Kirari’s vision became distorted with foreign tears. She held her hand tighter.

“Please. I-I love you so much. I didn’t tell you enough so please just wake up so I can say it over and over again.”

Still no change. The heart monitor didn’t fluctuate. It didn’t speed up like Kirari could feel when she hugged Sayaka tight enough. She wished she could feel it again without the help of machines.

She called in the nurse. Ririka stood behind her just like Sayaka had done so long ago. Kirari held Sayaka’s hand and braced herself. The hand on her shoulder didn’t comfort her in the slightest. Someone stood in the corner with a clipboard. Kirari closed her eyes as everyone unplugged each machine. She listened carefully to the heart monitor.

One beep.

Two.

Three.

It flatlined.

Sobs racked her body as she clutched Sayaka’s hand.

“Time of death, 9:08 pm…”

Kirari didn’t hear them packing everything. She didn’t notice as they filtered out. Only Ririka stayed as she cried over the body of her love.

She’d never get to tell her she loves her again. She never got to apologize. She never got to see her in a white dress. She never got enough time.

The funeral was held the next week. She didn’t cry there. Not in front of them. Sayaka didn’t have many friends. It was only Kirari, her parents, Ririka, and Mary. Kirari felt numb. She went through the motions. They buried her under a large willow tree. It was beautiful, peaceful. Kirari delivered fresh lilies every other week.

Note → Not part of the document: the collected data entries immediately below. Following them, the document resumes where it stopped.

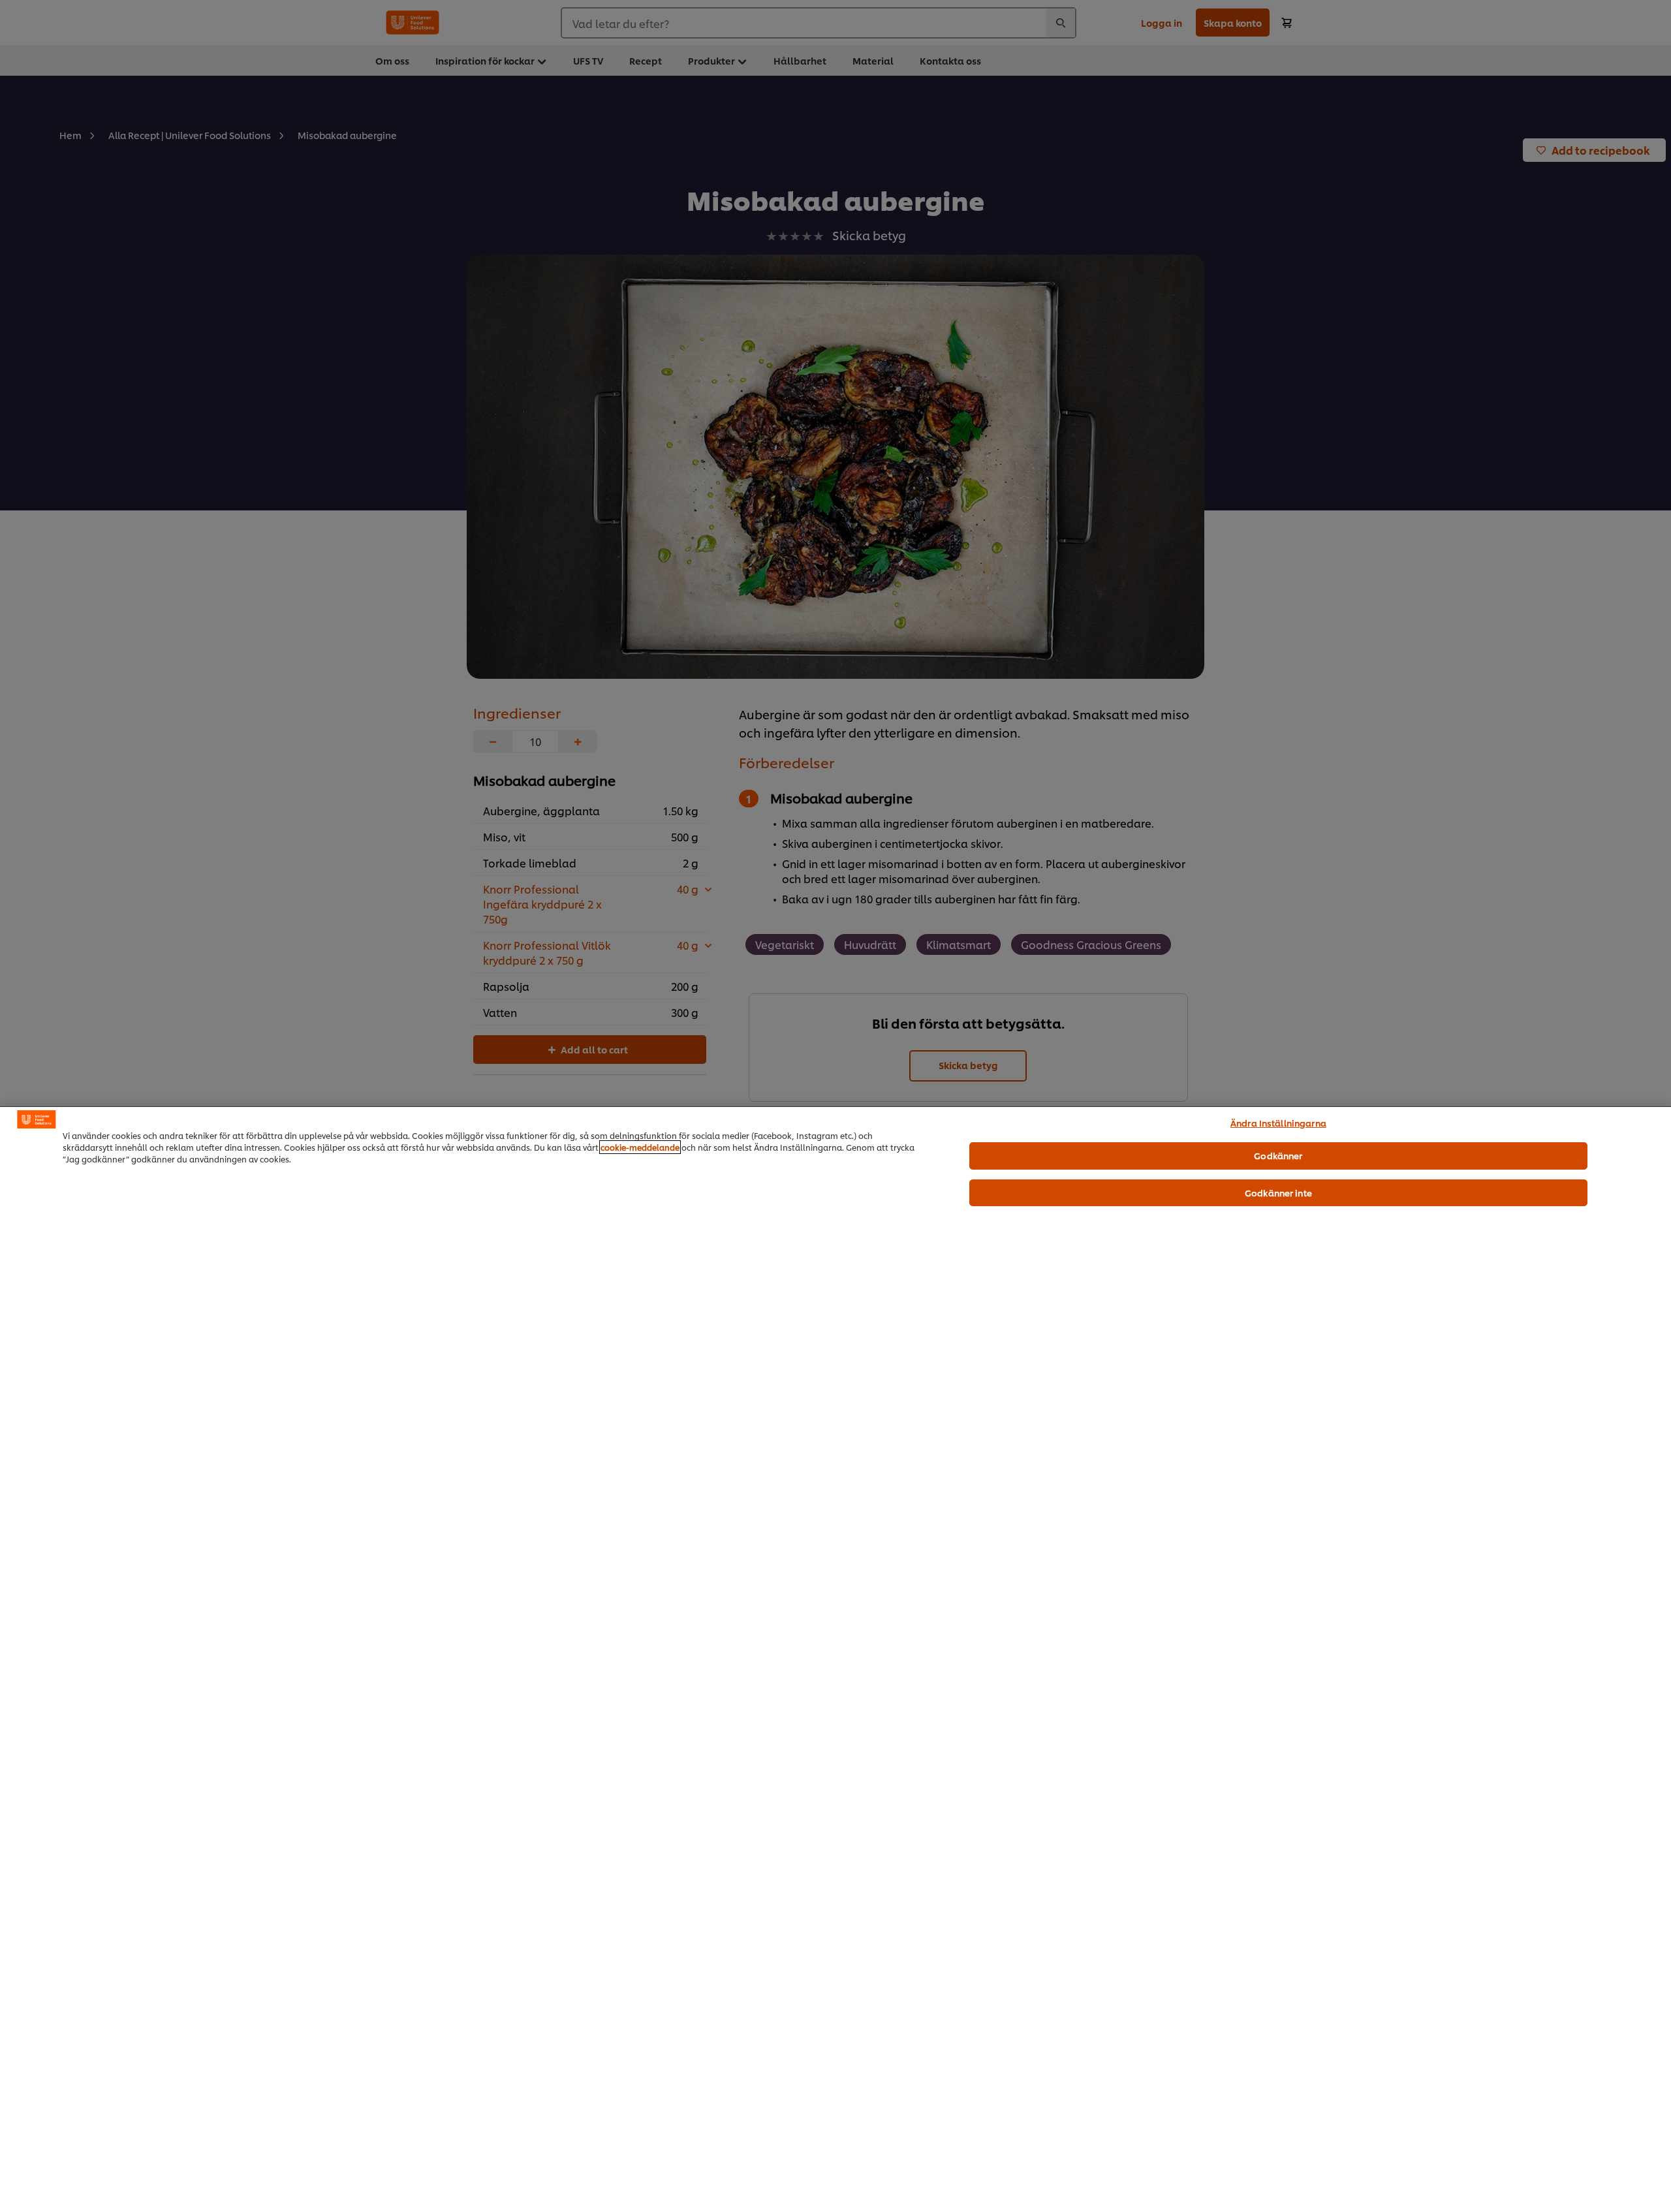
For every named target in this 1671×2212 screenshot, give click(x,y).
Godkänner (1278, 1155)
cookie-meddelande (640, 1147)
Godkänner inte (1278, 1192)
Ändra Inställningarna (1278, 1123)
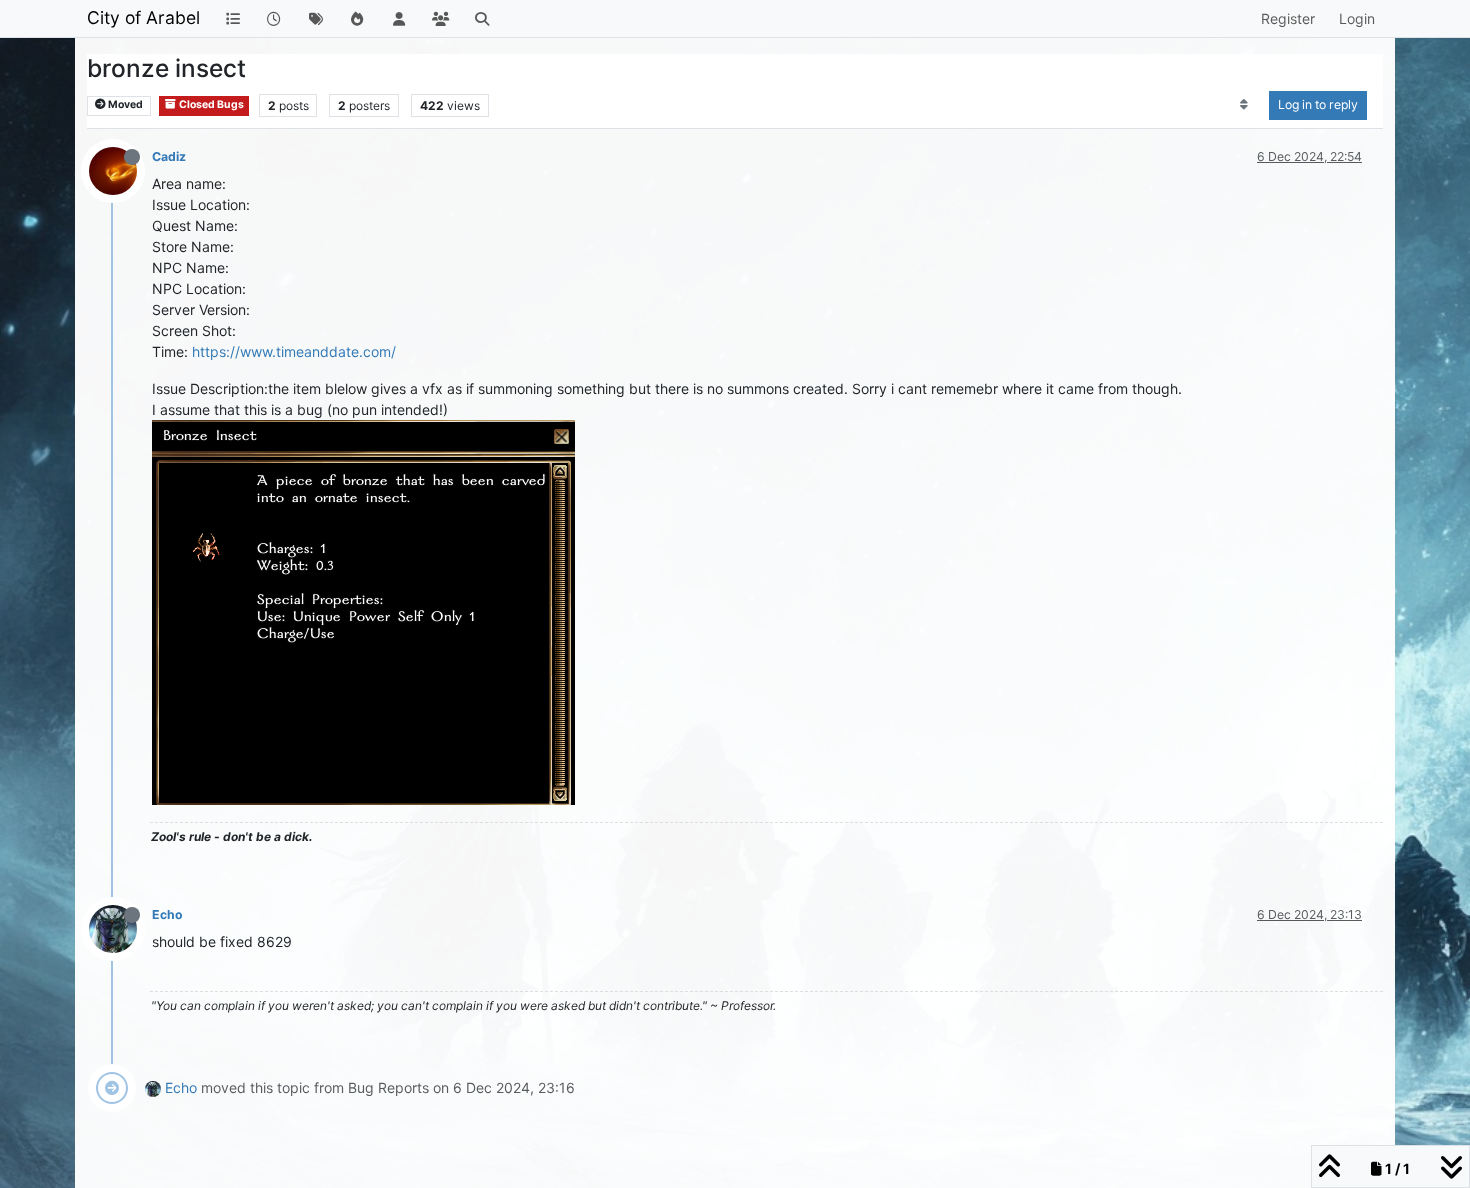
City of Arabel (143, 17)
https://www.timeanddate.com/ (294, 351)
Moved (124, 104)
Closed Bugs (210, 104)
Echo (167, 914)
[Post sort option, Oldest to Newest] (1244, 105)
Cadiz (169, 156)
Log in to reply (1318, 104)
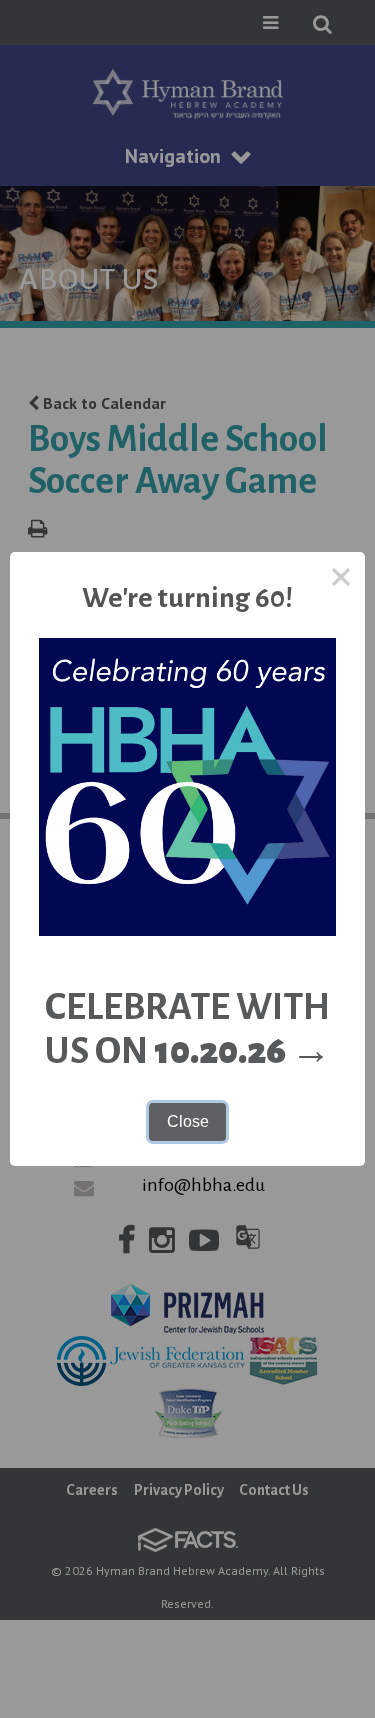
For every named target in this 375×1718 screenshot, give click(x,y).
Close (188, 1121)
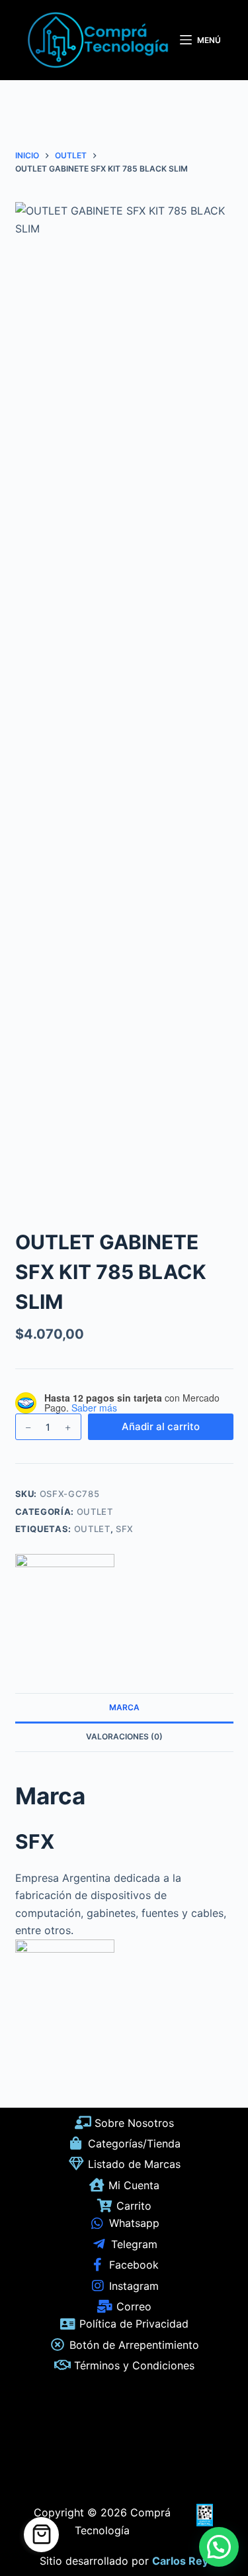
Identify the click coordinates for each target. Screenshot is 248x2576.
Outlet (92, 1528)
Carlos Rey (180, 2560)
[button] (219, 2547)
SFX (125, 1528)
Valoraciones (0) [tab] (124, 1736)
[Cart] (41, 2534)
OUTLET (95, 1511)
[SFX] (64, 1603)
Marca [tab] (124, 1707)
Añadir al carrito (161, 1426)
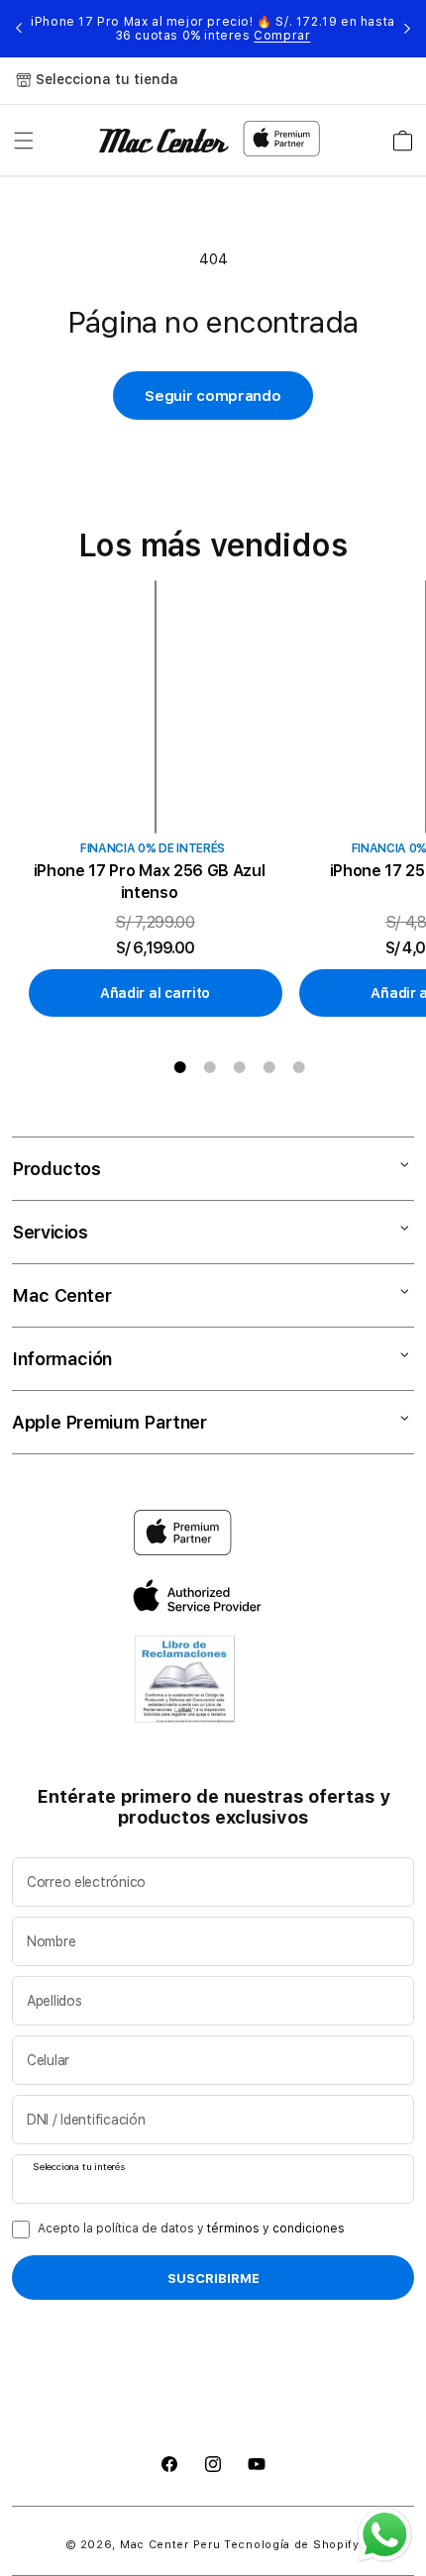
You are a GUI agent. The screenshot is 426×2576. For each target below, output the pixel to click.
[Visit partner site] (185, 1684)
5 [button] (299, 1067)
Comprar (282, 36)
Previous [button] (19, 29)
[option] (163, 799)
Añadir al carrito (155, 993)
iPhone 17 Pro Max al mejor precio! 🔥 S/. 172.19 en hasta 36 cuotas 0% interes (213, 29)
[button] (24, 140)
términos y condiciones (276, 2228)
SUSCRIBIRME (213, 2278)
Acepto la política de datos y (191, 2228)
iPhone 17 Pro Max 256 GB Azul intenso (150, 881)
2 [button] (210, 1067)
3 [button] (240, 1067)
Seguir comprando (212, 396)
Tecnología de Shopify (292, 2544)
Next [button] (407, 29)
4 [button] (269, 1067)
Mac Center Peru (170, 2544)
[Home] (164, 140)
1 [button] (180, 1067)
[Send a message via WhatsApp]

She lied in bed and cried every night. She always slept with her arms extended, like she was reaching for someone. She vividly recalls the times they’d snuggle in this very bed. The way Sayaka would still blush even after being together for ten years. The way she would bury herself into Kirari’s neck when she was embarrassed. Kirari missed her more than anything.

A month after she died, Kirari went back to the tower. She was technically trespassing but she wouldn’t be arrested with her stature. It was a shame they couldn’t take it with them after they graduated. The lilies were dying and weeds sprouted all over the place. It seems no one took care of it after they left. She didn’t go inside. She only sat where they had landed. Kirari fell backwards and closed her eyes.

“I’ve never loved a person more than you…”

Blue eyes snapped open. It hurt to remember. She sat up again and looked around. The moonlight illuminated the field like it had done that night. Only this time, the lilies weren’t as beautiful. It was poetic. This was their place. Now it was gone just like her. She got up to leave. As she walked down the path, she saw a light in the corner of her eye. She turned to see a single flower. It reflected the moonlight, its white petals were healthy and full. She did something out of character. She came back the next night with a small pot and shovel. She dug up the flower and lovingly placed it in the pot. She wasn’t a sentimental individual but she couldn’t bare to see the last thing that represented them die off.

Her life revolved around that flower. She took care of it night and day. She left the curtains drawn even at night. When the lights were out, the moon would shine through the window and shine upon the lily on the nightstand. Kirari would gaze upon it until she fell asleep, thinking of Sayaka. She wanted the pain to go away but no matter how much it hurts, she didn’t want to forget her. Forgetting her would mean leaving behind the most important thing in her life. She didn’t want to leave her behind.

They were happy. Ten years were spent laughing and living happily, like a dream come true. She had to ruin everything. It was all her fault. If she hadn’t been so stupid none of this would’ve happened. It was all her fault. She broke her heart and now there was no fixing it. She broke her own heart in the process.

She’ll just dream tonight. Dream of what could have been. Dream that she could hold her again. She’ll just keep dreaming until the heartache ends. Sometimes she wishes she’d never wake up and stay with her for all eternity.